That started to make me feel better, so I started writing again in April. It’s the hardest thing I’ve ever done, to write a book, and I had a collaborator who is one of my best friends. At one point I was stuck and she called me up and said “I’m coming down there and helping you.” Her name is Mary Cunning. And then I really started rolling. Then out of the blue, Andrea Benedetto IM’d me (She’s on Tom Petty Nation on Facebook) and said “Hey, I’ve helped edit some books, and if you need help, it’s free of charge.” She drove from Las Vegas to Los Angeles. She started pulling stuff out of me that I hadn’t written about. Like “What about Tom during Christmas when he met Jeff Lynne?” It all started flowing after that. I probably couldn’t have written the book without these two ladies.

When we were thinking of a title for the book…a lot of people don’t believe these kind of things, but in a dream, Tom came to me and said “Call it Tom Petty and Me”. I woke up at four in the morning and went to ‘godaddy.com’ and typed in ‘tompettyandme.com’ and there it was. So I grabbed the domain and thought “Well I’m just gonna start writing. 4/20 was my original release date, because Tom would have appreciated it, but then I got behind with my daughter, so it ended up being released on Tom’s birthday, which was perfect timing.

PKM: Before you became a promo man, you were a DJ at an FM radio station in Memphis. Tell me about the first time you heard Tom’s band Mudcrutch?

Jon Scott: In 1965, I heard “Under Assistant West Coast Promo Man” by The Rolling Stones. I didn’t even know what it was but I thought “Boy, that sounds like a cool job.”
_ _ _
### [Prompt 1]
Write out the part of the interview excerpt from "When we were" up to and including "was perfect timing.", word for word.
### [Prompt 2]
Extract every line of the entries below without any change, and leave the pictures out of your answer.
_ _ _
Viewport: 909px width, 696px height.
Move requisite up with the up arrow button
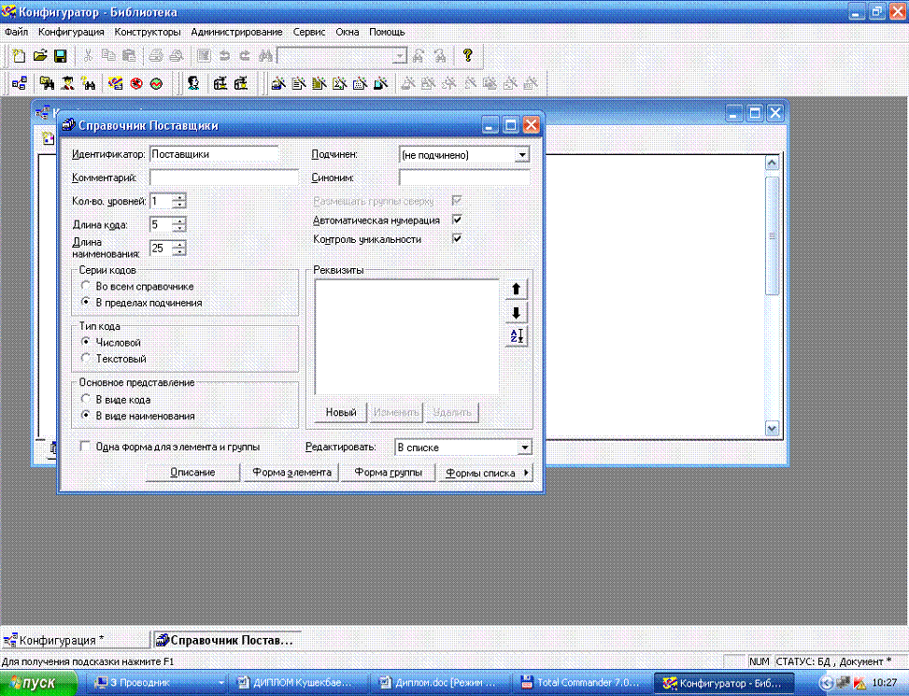(x=517, y=290)
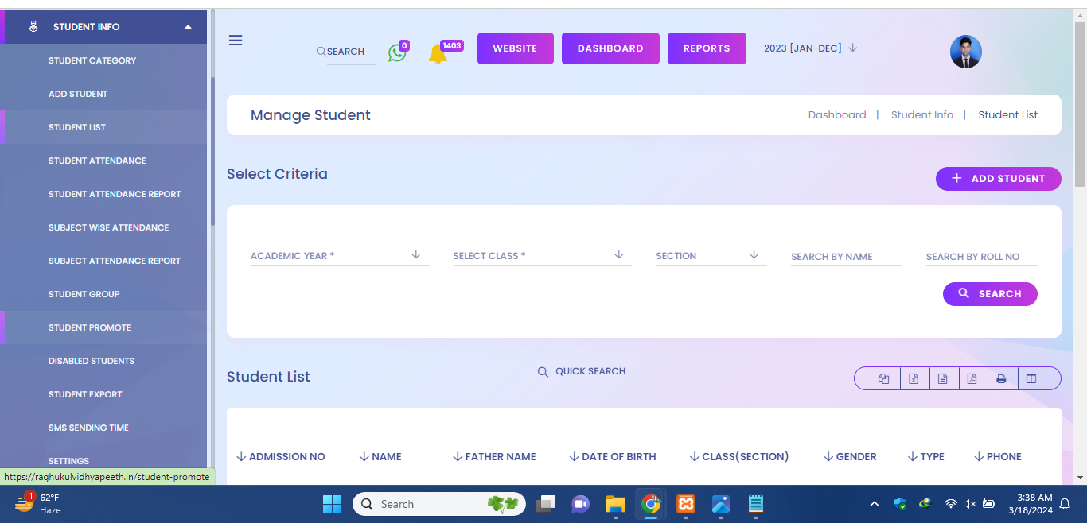The height and width of the screenshot is (523, 1087).
Task: Go to Disabled Students menu item
Action: point(92,361)
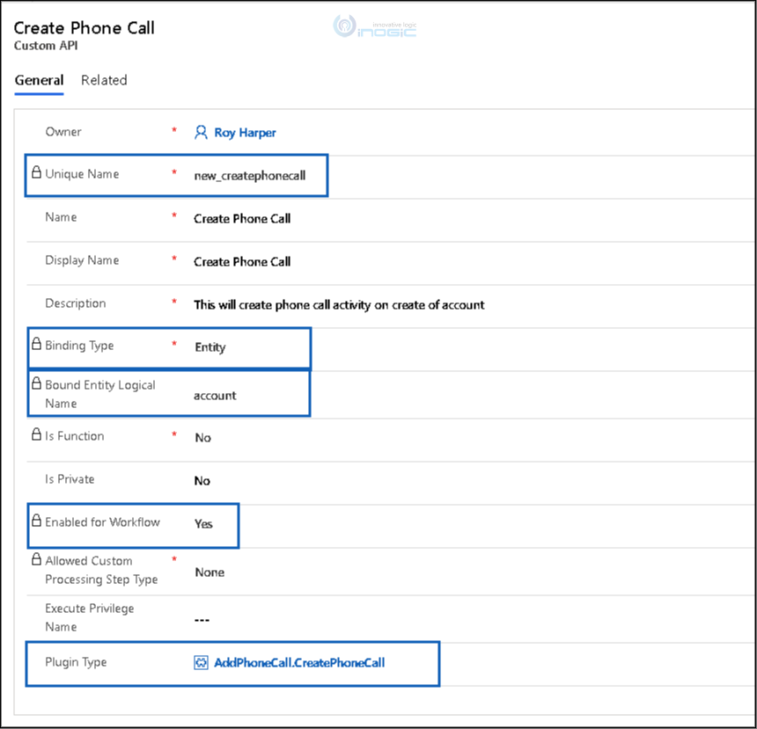Click the lock icon next to Binding Type
757x729 pixels.
point(36,344)
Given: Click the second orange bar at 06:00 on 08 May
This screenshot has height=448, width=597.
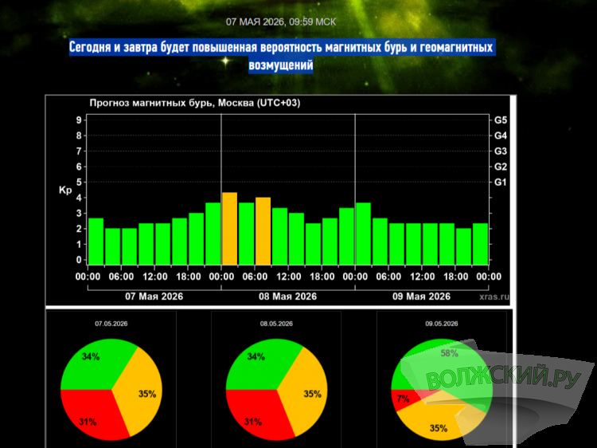Looking at the screenshot, I should (x=263, y=231).
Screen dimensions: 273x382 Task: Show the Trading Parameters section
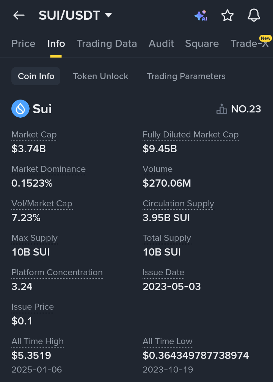[x=186, y=76]
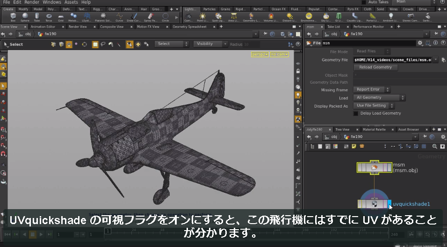Image resolution: width=447 pixels, height=247 pixels.
Task: Click the timeline frame slider at 1
Action: tap(108, 231)
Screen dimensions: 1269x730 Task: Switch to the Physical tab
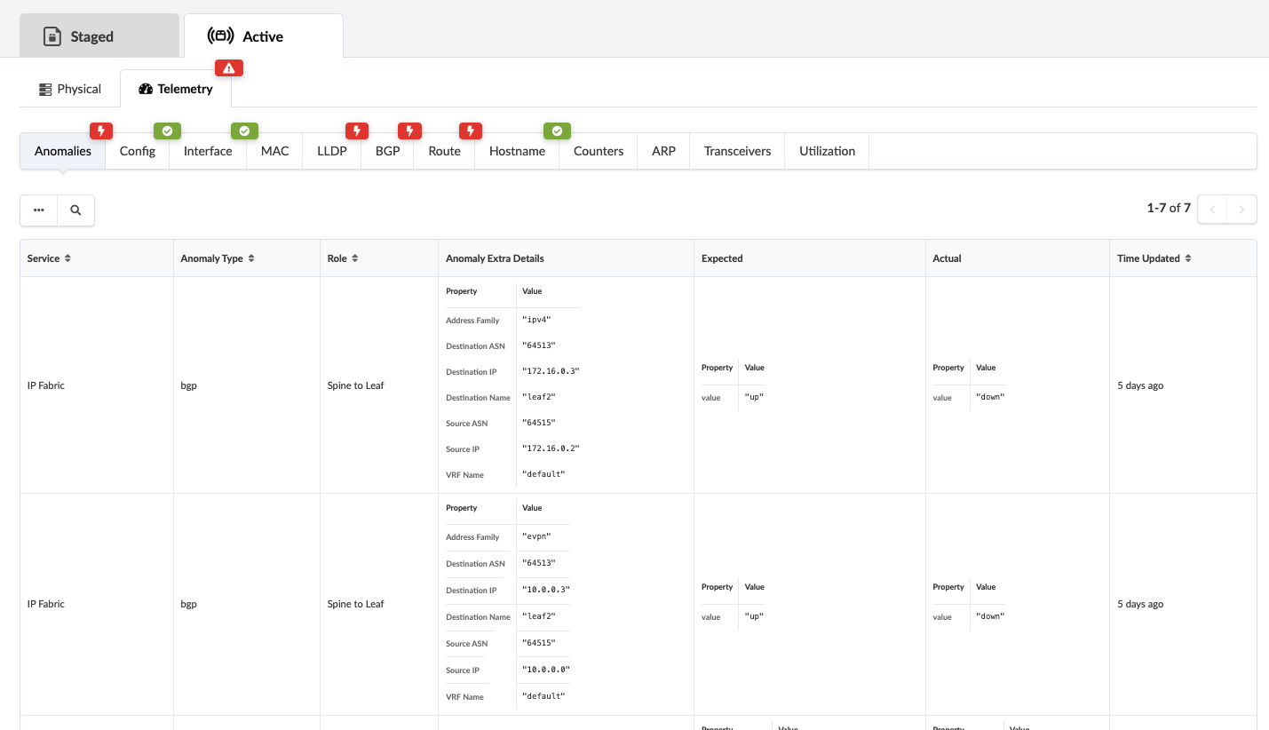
_ _ _
### [Task result 1]
When we were thinking of a title for the book…a lot of people don’t believe these kind of things, but in a dream, Tom came to me and said “Call it Tom Petty and Me”. I woke up at four in the morning and went to ‘godaddy.com’ and typed in ‘tompettyandme.com’ and there it was. So I grabbed the domain and thought “Well I’m just gonna start writing. 4/20 was my original release date, because Tom would have appreciated it, but then I got behind with my daughter, so it ended up being released on Tom’s birthday, which was perfect timing.

### [Task result 2]
Viewport: 909px width, 696px height.
Move requisite up with the up arrow button
(x=517, y=290)
The height and width of the screenshot is (523, 1087).
Task: Go to Disabled Students menu item
Action: point(92,361)
Click the lock icon next to Binding Type
757x729 pixels.
point(36,344)
Given: Click the second orange bar at 06:00 on 08 May
This screenshot has height=448, width=597.
Looking at the screenshot, I should (x=263, y=231).
Screen dimensions: 273x382 Task: Show the Trading Parameters section
[x=186, y=76]
Image resolution: width=447 pixels, height=247 pixels.
Task: Click the timeline frame slider at 1
Action: tap(108, 231)
Screen dimensions: 1269x730 Task: Switch to the Physical tab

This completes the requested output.